#### Your instructions:
With spelling and spacing unchanged, write out each line of the material.

#### Records for processing:

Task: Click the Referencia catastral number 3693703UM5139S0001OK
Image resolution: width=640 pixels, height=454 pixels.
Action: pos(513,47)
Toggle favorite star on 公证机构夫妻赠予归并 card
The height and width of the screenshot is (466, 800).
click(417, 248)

#### Task solution:
Task: Click the Referencia catastral number 3693703UM5139S0001OK
Image resolution: width=640 pixels, height=454 pixels.
Action: pos(513,47)
Toggle favorite star on 公证机构夫妻赠予归并 card
The height and width of the screenshot is (466, 800).
click(417, 248)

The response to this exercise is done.